Da un'infanzia tormentata all'adolescenza che sfiora la delinquenza, passando per il fuoco cinéfilo da autodidatta; pupillo dell'intellettuale André Bazin e poi discepolo di giganti della cinepresa come Renoir, Cocteau, Hitchcock o Welles, François ha via via incarnato un individualismo feroce, l'accanita volontà di pensare con la propria testa, l'odio per le mode e le idee socialmente e politicamente corrette, il sostegno militante agli autori (di libri o film) prediletti, un bisogno momentaneo di far gruppo (il cartello degli ex critici dei Cahiers), poi nuovamente l'avventura solitaria della messa in scena e infine la nascita dell'équipe dei Films du Carrosse, con lo spirito familiare che vi regnò dal 1957 sino alla fine.

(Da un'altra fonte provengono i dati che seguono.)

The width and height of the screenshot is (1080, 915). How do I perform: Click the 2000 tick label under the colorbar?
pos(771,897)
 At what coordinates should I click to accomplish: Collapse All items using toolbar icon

Per cogliere il perfetto equilibrio che nei suoi film (da Jules et Jim a L’ultimo metrò, da Effetto notte a La signora della porta accanto) esiste tra l'anima d'autore e la vocazione popolare - incarnato in questo parlare di cinema per alludere alle proprie emozioni - serve dunque un'angolazione critica che recuperi i punti caldi dell'incrocio tra la finzione e la biografia. Il cinema stesso, che non può limitarsi alla facile verosimiglianza, perché la sua essenza non è riprodurre bensì rivelare.

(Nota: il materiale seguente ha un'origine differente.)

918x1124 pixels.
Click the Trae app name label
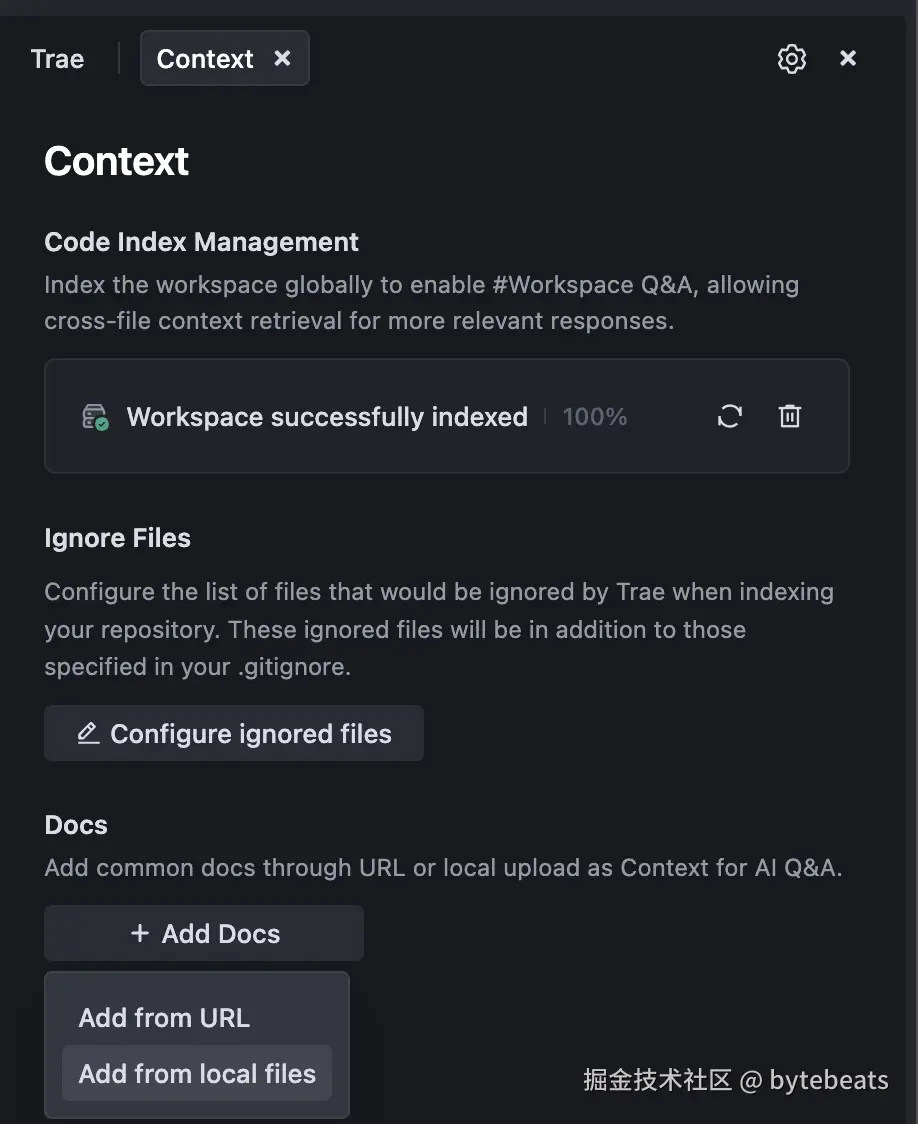(x=56, y=58)
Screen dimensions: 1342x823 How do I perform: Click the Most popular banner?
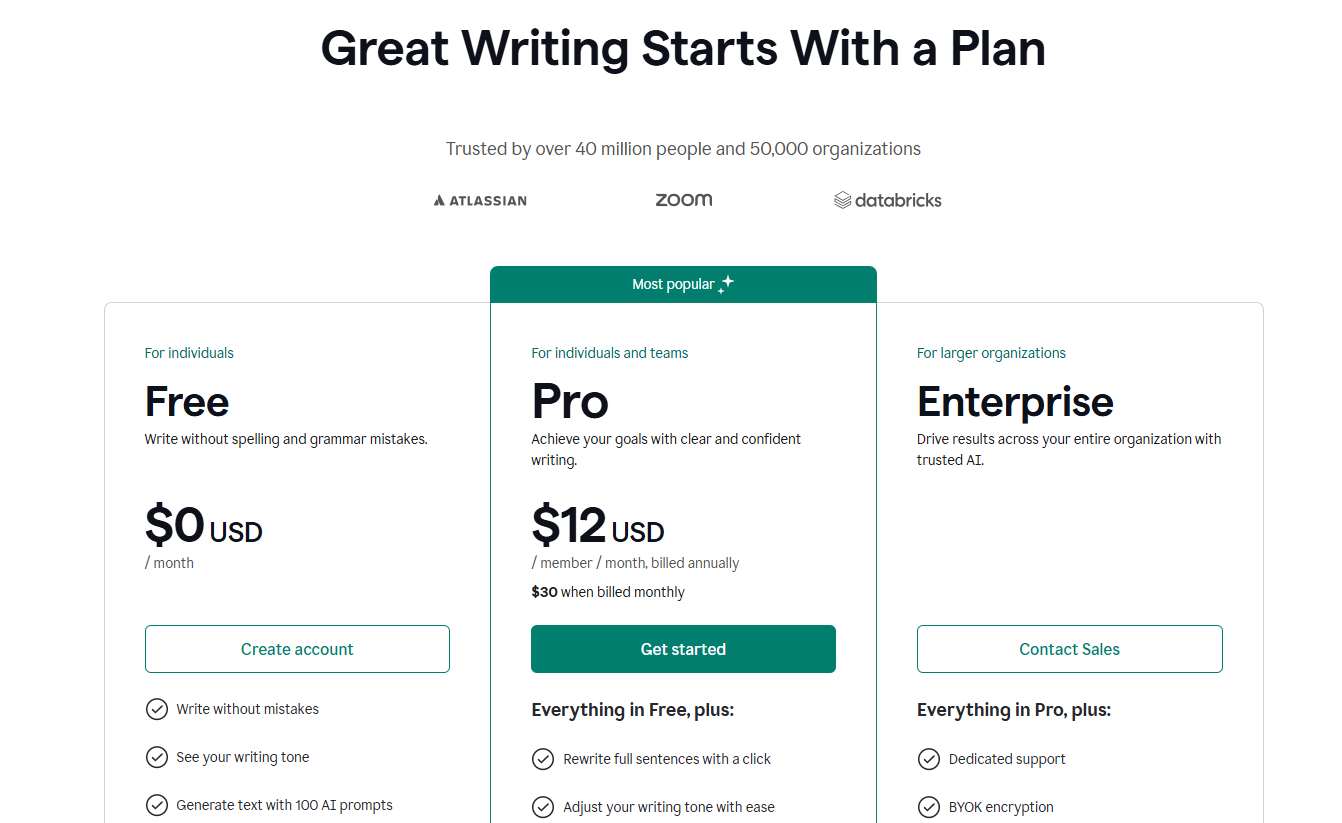tap(683, 284)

I corpi, come elementi primari, irriducibili del desiderio e specchi di trasformazione nell'implacabile trascorrere del tempo. Le donne, collegate agli elementi primordiali (acqua, luce, terra, fuoco) che ne sottolineano la superiorità sentimentale ed erotica. Lo sfondo e la scena, infine, che nonostante la precisione delle ricostruzioni finiscono col risultare sempre simbolici, perché proprio nel loro ambito si attiva il processo che fonde il vissuto con il raccontato, l'intellettuale con il sentimentale, l'ordinario con l'eccezionale.